### Task instructions:
Pull out every line from the start of the items up to and including the line with "click(546, 68)", and reproduce those lines word for word.

[Records from a data source]
________
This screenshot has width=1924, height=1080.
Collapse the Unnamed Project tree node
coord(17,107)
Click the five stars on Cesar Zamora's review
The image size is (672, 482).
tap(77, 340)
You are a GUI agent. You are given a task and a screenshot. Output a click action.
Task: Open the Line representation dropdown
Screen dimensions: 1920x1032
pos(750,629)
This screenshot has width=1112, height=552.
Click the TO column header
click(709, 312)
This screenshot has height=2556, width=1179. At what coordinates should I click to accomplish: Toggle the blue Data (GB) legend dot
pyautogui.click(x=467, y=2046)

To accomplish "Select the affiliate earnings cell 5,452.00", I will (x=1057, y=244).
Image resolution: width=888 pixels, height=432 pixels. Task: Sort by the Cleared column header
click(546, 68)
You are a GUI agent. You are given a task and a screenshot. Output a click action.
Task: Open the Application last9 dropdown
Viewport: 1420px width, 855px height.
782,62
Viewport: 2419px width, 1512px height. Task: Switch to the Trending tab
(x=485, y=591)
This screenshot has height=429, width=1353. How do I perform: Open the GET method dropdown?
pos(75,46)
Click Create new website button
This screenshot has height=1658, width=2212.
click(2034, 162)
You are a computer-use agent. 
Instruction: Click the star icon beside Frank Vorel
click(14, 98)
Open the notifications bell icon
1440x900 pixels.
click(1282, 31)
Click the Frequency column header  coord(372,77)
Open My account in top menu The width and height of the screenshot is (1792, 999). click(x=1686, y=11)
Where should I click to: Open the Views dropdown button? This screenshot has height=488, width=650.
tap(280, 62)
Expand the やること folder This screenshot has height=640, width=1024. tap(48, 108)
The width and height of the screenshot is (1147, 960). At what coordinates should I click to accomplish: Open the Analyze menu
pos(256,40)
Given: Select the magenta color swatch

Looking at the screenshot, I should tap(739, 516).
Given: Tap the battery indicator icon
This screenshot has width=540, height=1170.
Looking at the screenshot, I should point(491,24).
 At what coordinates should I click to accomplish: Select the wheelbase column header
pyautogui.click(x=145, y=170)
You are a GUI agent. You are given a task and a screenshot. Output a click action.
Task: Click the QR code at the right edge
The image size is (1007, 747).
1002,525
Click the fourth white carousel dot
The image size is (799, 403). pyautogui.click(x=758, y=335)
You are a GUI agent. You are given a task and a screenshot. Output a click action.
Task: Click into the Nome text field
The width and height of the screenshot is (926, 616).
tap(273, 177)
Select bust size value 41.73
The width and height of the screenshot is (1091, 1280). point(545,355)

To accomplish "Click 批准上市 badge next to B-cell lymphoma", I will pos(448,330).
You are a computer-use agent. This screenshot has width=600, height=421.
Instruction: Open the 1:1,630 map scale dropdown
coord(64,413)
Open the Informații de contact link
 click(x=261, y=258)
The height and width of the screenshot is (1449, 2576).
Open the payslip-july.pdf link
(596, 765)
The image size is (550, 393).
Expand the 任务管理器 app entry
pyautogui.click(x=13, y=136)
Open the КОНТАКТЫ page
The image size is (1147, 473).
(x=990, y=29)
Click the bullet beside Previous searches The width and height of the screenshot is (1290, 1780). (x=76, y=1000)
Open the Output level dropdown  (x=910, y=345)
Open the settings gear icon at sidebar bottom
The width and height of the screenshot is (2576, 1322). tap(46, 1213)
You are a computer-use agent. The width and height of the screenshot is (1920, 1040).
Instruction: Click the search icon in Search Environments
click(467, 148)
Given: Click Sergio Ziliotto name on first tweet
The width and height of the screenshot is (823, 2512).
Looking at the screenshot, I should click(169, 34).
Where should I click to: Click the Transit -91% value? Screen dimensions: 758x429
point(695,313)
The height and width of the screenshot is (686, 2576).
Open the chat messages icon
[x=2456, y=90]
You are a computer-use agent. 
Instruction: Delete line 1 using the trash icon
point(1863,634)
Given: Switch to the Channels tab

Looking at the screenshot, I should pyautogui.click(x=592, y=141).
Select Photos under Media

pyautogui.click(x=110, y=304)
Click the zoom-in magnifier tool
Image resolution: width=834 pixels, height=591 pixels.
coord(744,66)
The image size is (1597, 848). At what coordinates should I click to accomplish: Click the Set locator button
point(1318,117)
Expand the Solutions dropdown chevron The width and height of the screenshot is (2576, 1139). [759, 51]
________
### Correct response:
This screenshot has width=1924, height=1080.
Collapse the Unnamed Project tree node
coord(17,107)
Click the five stars on Cesar Zamora's review
The image size is (672, 482).
tap(77, 340)
You are a GUI agent. You are given a task and a screenshot. Output a click action.
Task: Open the Line representation dropdown
Screen dimensions: 1920x1032
pos(750,629)
This screenshot has width=1112, height=552.
Click the TO column header
click(709, 312)
This screenshot has height=2556, width=1179. At what coordinates should I click to accomplish: Toggle the blue Data (GB) legend dot
pyautogui.click(x=467, y=2046)

To accomplish "Select the affiliate earnings cell 5,452.00", I will (x=1057, y=244).
Image resolution: width=888 pixels, height=432 pixels. Task: Sort by the Cleared column header
click(546, 68)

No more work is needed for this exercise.